In a remarkably swift action, Police Commissioner Charles H. Ramsey today fired four police officers and disciplined four others for taking part in the dramatic videotaped beatings of several suspects two weeks ago.
The officers were among 19 policemen who were filmed May 5 kicking and pummeling three suspects by a Fox29 television news helicopter. Police allege the three men had been involved in an earlier drive-by shooting in Feltonville that resulted in several injuries.
With Mayor Nutter and the department's command staff at his side, Ramsey made announced the disciplinary actions at a news conference at Police Headquarters. He said he is allowed to a "commissioner's direct action" and unilaterally impose discipline without a hearing.
Mayor Nutter said today's announcement "represents our effort to ensure that officers - and more importantly citizens - understand the engagement they should expect out on the street."
Ramsey said the investigation determined that the remaining 10 Philadelphia officers identified in the video acted within guidelines and will not face disciplinary action. Ramsey said all officers will receive additional training on the use of force.
Reaction to the commissioner's decision was mixed.
About 15 protesters gathered outside the Police Administration Building and they were dissatisfied with Ramsey's decision.
"We want them all fired," said Sultan Ashley-Shah, the Philadelphia head of the Rev. Al Sharpton's National Action Network.
But Sharpton, in a radio interview with Nutter shortly after the decision was announced, was effusive in his praise for the city's decision.
"For you to take this action before the legal process -- they could still face criminal indictment -- is unprecedented," the activist preacher said.
"For you to take this action now, shows some real muscle and seriousness about addressing police brutality. For you to step up like this, the police union is not going to be happy. This is a new era in accountability."
John J. McNesby, president of Lodge 5 of the Fraternal Order of Police, said the officers were not given due process and the union would fight to have them reinstated.
"It was a rush to judgment," said McNesby. "There was no type of hearing. I don't even know if the investigation is complete. We will have to fight to get them back their jobs."
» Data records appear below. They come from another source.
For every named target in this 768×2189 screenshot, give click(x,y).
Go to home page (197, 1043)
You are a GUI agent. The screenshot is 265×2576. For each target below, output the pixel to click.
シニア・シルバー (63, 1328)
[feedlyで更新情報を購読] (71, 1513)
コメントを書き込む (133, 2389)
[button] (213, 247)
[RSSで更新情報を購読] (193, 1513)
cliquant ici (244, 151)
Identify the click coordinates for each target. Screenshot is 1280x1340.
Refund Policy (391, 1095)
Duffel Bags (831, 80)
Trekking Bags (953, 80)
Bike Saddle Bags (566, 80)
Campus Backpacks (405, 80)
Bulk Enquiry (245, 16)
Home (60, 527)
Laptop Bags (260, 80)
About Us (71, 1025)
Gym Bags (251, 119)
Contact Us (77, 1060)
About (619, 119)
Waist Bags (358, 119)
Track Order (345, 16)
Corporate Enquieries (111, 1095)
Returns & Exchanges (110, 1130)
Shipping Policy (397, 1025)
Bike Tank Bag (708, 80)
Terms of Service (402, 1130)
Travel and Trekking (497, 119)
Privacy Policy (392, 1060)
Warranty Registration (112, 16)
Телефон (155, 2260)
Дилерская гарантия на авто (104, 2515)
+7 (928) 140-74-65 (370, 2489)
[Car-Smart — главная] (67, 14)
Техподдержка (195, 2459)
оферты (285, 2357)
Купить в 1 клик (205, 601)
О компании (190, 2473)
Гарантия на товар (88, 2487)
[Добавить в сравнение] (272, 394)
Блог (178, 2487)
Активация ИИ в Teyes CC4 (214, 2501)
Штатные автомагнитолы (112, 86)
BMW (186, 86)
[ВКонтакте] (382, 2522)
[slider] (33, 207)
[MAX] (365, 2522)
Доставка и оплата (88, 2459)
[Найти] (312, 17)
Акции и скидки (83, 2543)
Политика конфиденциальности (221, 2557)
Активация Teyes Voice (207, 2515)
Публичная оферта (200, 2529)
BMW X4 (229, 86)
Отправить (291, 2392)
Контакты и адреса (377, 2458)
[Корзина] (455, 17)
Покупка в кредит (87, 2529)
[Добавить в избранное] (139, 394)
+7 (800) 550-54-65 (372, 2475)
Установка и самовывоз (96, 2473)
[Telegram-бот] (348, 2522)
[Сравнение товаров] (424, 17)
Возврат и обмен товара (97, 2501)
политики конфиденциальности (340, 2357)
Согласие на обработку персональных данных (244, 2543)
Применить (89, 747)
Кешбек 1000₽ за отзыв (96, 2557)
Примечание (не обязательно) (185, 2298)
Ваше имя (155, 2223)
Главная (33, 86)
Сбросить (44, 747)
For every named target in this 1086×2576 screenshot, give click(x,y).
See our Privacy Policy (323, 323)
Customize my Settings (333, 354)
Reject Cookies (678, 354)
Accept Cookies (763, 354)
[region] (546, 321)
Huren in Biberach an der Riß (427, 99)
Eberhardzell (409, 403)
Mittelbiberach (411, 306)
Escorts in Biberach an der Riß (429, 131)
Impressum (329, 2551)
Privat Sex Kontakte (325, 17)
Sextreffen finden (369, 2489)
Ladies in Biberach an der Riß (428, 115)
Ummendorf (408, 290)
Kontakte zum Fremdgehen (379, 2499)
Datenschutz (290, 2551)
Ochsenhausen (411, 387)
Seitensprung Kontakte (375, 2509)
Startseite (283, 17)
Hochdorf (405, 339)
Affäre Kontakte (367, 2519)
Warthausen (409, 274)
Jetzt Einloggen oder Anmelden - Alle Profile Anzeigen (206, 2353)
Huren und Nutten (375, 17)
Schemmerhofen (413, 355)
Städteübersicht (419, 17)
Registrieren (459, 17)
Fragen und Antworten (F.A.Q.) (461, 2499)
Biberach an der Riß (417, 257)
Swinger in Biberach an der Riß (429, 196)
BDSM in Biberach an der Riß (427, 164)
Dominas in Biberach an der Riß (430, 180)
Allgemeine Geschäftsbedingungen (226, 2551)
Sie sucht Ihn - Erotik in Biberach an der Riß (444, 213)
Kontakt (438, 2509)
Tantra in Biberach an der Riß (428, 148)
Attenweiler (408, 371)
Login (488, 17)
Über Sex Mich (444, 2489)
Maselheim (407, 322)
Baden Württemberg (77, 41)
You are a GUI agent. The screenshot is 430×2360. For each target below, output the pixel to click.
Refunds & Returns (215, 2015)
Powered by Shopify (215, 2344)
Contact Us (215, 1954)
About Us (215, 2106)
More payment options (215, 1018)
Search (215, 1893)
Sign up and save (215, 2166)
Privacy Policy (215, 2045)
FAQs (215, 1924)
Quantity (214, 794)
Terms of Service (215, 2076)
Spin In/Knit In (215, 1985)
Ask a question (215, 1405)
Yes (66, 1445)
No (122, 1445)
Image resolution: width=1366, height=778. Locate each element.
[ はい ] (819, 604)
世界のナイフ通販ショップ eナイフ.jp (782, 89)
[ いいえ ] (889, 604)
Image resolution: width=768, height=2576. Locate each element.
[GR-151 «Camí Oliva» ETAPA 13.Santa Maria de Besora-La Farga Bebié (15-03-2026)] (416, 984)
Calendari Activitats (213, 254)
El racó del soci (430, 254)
The 11-minute video was shot May 5 after 10 p.m. by Fox29's helicopter as it hovered over the scene in the 3700 block of North Second Street in the Feltonville section of North Philadelphia.
The police chase began with shots fired into a crowd at Fourth and Annsbury Streets in Feltonville.
The video depicts the suspects' car cruising to a stop along the shoulder of the road, blocked in the front by a patrol car and a series of patrol cars right behind. A half-dozen officers, guns drawn, immediately rush the gold 2000 Mercury Grand Marquis sedan, pull the driver and two passengers out and face-down on the roadway, then kick and hit them for 40 to 50 seconds until they are handcuffed.
The remaining 10 minutes of the video shows the suspects on the ground as they are searched by officers, and a police dog goes in and out of the sedan in an apparent search for contraband.
Ramsey dismissed four officers from the 35th District: Patrick Gallagher, Patrick Whalen, Robert Donnelly and Vincent Strain.
Three other officers were suspended from five to 15 days: Jonathon Czapor, 25th District; Demetrios Pittaoulis, 35th District; and Sean Bascom, Narcotics Strike Force.
In addition, Sgt. Joseph Schiavone of the 35th District was demoted to officer. Ramsey said he "failed to take action" and stop the beatings was being demoted to officer.
The 19th officer was identified as a SEPTA K-9 officer. Rich Maloney, a SEPTA spokesman, said it does not appear that the SEPTA officer who was in the area at the time, did anything inappropriate. Maloney said no action is being taken against the officer.
In addition to the disciplinary actions, the commissioner said an outside agency, the Police Executive Research Forum in Washington D.C., would evaluate the department's use of force guidelines and its training under a four-month contract the department signed recently.
McNesby, the FOP president, said officers are receiving mixed signals from the city about reducing violent crime -- a desire for more aggressive policing, but an unwillingness to accept the repercussions.
"They want a war on crime, but they don't want any casualties," he said.
On Friday a preliminary hearing for the three was aborted after the three victims they allegedly wounded failed to appear in court.
The witnesses' absence during Friday's hearing forced Municipal Court Judge Jacquelyn Frazier-Lyde to postpone the preliminary hearing for Dwayne Dyches, 24; Brian Hall, 23, and Pete Hopkins, 19, until July 17. The three are charged with attempted murder and related charges.
Assistant District Attorney Carol Meehan Sweeney said she spoke with two of the victims, Gerald Cooper and Brandon Crow, and the mother of victim Deangelo White earlier, reminding each they had been subpoenaed to testify at the hearing.
Meanwhile, police confirmed a major change in their initial account of the Feltonville shooting.
Police now allege that officers on the scene identified Hopkins, 19, of the 2000 block of East Firth Street in Kensington, as the man who got out of a gold 2000 Mercury Grand Marquis sedan shortly after 10 p.m. May 5 and fired at a group of people at Fourth and Annsbury Streets.